|Donoghue, Ann - Annie|
Submitted to: Biofilms
Publication Type: Abstract Only
Publication Acceptance Date: 8/22/2003
Publication Date: 11/1/2003
Citation: Nava, G., Higgins, S., Bielke, L., Tellez, G., Nisbet, D.J., Anderson, R.C., Donoghue, A.M., Hargis, B. 2003. Biofilm development as an important factor in the virulence of intestinal bacteria. [abstract]. Biofilms. p. 144.

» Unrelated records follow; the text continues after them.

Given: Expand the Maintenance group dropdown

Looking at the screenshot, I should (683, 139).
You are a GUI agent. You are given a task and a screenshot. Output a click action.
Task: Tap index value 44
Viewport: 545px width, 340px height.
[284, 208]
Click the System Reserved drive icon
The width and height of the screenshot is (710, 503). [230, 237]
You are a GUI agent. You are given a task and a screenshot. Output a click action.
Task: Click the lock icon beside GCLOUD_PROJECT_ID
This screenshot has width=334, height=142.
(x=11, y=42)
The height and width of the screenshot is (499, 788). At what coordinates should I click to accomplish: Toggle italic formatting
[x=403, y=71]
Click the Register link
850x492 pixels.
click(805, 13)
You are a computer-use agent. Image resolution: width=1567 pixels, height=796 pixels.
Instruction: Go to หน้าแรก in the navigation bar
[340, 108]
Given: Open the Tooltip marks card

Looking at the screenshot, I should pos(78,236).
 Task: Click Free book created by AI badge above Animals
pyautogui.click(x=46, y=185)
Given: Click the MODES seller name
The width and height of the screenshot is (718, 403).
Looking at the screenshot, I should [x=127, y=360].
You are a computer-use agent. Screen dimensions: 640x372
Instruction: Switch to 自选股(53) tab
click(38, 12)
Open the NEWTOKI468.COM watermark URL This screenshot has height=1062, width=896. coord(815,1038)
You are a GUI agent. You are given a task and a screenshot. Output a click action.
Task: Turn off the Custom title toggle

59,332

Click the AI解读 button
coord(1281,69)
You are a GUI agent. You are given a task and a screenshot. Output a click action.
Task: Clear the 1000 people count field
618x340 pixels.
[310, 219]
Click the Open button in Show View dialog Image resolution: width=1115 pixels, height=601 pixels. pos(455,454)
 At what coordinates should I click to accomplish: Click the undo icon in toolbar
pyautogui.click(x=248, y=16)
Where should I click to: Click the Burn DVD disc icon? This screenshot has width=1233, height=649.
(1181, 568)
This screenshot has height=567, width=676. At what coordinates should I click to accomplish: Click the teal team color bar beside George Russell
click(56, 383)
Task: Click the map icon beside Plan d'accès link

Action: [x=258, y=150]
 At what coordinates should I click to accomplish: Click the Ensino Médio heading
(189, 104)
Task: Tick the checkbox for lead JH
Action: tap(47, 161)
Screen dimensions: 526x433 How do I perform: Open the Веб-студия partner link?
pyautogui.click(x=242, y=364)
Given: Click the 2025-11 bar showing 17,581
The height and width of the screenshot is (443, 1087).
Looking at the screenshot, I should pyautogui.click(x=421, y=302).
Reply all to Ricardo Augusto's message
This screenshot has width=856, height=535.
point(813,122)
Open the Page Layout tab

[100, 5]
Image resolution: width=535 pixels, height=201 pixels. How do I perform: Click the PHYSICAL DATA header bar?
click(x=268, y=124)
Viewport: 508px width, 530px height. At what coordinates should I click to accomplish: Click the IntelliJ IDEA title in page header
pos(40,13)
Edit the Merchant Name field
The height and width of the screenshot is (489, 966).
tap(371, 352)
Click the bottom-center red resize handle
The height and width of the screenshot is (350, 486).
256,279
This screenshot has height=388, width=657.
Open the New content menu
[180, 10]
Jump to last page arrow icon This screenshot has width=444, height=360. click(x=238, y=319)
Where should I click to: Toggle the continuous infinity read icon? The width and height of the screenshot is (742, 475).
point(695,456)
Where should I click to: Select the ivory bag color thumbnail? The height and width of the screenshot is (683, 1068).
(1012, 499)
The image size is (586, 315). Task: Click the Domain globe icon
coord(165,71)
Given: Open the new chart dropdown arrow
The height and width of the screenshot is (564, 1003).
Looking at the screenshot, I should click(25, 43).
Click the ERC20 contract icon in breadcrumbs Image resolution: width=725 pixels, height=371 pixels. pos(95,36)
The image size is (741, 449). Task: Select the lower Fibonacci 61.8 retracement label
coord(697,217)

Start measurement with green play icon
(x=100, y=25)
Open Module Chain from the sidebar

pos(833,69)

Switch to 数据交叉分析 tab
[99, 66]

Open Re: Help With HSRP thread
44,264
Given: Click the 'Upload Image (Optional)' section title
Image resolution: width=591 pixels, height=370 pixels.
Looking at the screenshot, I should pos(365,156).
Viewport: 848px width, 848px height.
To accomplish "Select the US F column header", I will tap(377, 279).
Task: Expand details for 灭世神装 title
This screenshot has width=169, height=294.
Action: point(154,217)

Technical Abstract: Microbial characteristics associated with virulent bacteria include type I pili (TIP), curli production (CP), motility (M), hemolytic reaction (HR), and resistance to the lytic action of host complement (RHC). The role of biofilm production (BP) has not been considered as an important factor of virulence for promoting bacterial colonization of epithelial surfaces, entry into host cells, and exchange of genetic material between bacteria, and competition for intestinal niches. The aim of the present study was to estimate the relationship of selected virulence parameters and BP between pathogenic and endemic intestinal bacteria by comparing the occurrence of these factors. Eight avian pathogenic strains (E. coli O1:K1, E. coli O78:K8, E. coli-Brown, Salmonella enteritidis, Salmonella typhimurium, E. coli O2, E. coli O2:K1, E. coli O1) and seven endemic non-pathogenic intestinal strains (five E. coli isolates, Klebsiella trevisanii, and Kluyvera ascorbata) isolated from avian intestine were evaluated. Assays for TIP, CP, M, HR, CR, and BD were performed to each isolate. All pathogenic strains were positive to CP and RHC. Of these pathogenic strains, only Salmonella typhimurium and E. coli O2:K1 (intermediate RHC) failed to produce appreciable biofilm while the rest of the pathogenic strains were positive in the BP assay. Four of the endemic intestinal strains were positive to CP and produced appreciable amount of biofilm in the BP assay, additionally, three of these bacteria were RHC positive. A casual relationship was not observed between parameters described above and TIP, M, or HR assays in comparison between pathogenic or non-pathogenic bacteria. These results suggest that biofilm production could be an important factor in the virulence of pathogenic bacteria given that it could be used as a advantage to avoid immune, cellular, and chemical systems of host defense. However, BP alone does not necessarily predict virulence as some pathogenic isolates failed to produce biofilm and some non-pathogenic isolates did produce appreciable amounts of biofilm.